Au cours de mes lectures, j’ai beaucoup rencontré la notion de Destin. Il semble évident qu’il tient LA place par excellence de notre vie à notre mort. Il s’exprime par la Fylgja et la Hamingja, ces deux entités tutélaires, l’une attachée à la personne et l’autre à la famille (autrefois élargie au clan). Ces termes paraissent bien difficiles à cerner, très abstraites tant que l’on ne les a pas éprouvés soi-même.
Comme disait Régis Boyer : « la religion des Anciens Scandinaves est un ensemble de pratiques rituelles destinées à entretenir à l’intérieur de la famille (ou du clan) l’existence vivante en chacun de ses membres d’une force sacrée qui a été concédé par le Destin. Ce n’est pas seulement le sang qui unit la famille, c’est une relation commune à une puissance suprême dont les Dieux font partie. » La religion scandinave est donc une religion qui doit être vécue avant d’être pensée !

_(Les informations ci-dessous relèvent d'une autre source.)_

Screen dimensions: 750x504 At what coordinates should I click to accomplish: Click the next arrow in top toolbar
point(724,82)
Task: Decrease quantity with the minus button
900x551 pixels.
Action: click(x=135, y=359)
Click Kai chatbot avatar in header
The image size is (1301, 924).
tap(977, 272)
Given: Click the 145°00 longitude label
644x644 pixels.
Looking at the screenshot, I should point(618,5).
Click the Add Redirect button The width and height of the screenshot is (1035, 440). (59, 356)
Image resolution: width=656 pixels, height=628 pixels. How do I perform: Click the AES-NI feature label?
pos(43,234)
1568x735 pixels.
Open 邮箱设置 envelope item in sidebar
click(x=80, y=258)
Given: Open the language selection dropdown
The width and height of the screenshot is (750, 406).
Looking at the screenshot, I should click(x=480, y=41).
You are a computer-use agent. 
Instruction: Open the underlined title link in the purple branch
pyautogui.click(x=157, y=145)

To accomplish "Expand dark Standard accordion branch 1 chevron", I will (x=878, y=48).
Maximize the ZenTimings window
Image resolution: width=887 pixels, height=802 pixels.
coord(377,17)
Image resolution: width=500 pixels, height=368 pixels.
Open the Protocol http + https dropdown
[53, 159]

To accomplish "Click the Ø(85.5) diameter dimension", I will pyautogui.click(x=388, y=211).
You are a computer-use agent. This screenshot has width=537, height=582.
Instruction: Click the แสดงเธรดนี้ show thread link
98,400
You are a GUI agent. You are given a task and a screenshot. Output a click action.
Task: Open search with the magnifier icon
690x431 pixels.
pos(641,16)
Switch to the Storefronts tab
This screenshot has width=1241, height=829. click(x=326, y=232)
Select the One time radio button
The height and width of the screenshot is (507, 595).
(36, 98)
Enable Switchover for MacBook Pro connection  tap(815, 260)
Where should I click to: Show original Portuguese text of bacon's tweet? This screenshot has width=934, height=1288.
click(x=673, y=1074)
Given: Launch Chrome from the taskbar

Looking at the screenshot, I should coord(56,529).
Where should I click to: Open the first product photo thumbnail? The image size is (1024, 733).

En pratiquant régulièrement même par des petits rituels, des liens se créent, la force sacrée s’exprime plus intensément au fil du temps. Voilà comment au cours des deux dernières années, j’ai pu moi-même appréhender les notions de fylgja et de hamingja dans ma vie personnelle. Je vais vous raconter comment cela s’est passé.
J’ai toujours eu des relations un peu difficiles avec mes parents, ce qui m’a amené à couper tout contact avec eux pendant presque 13 ans ainsi qu’avec mon demi-frère. Un sentiment de coupure familiale est apparu avec le temps. Je me sentais coupée non seulement de mes parents (ce que j’avais choisi), mais aussi de mes grand-parents (déjà décédés à l’époque). Cela s’amplifiait à mesure que je progressais dans la religion nordisante.
Les années passant, mes parents ont vieilli et je pense que le Destin m’a tapé sur l’épaule pour me dire qu’il était temps que je l’accomplisse. Cela a commencé par une invitation à une cousinade. Une grande réunion de famille où j’ai pu revoir mes cousins et cousines (j’en ai une trentaine), et oui nous sommes une famille très nombreuse ! Et je n’ai pas compté les petits cousins… Quoi de plus symbolique que cette réunion, mais à ce moment-là, je ne savais pas que j’avais sans le savoir fait un pas vers une remise en selle.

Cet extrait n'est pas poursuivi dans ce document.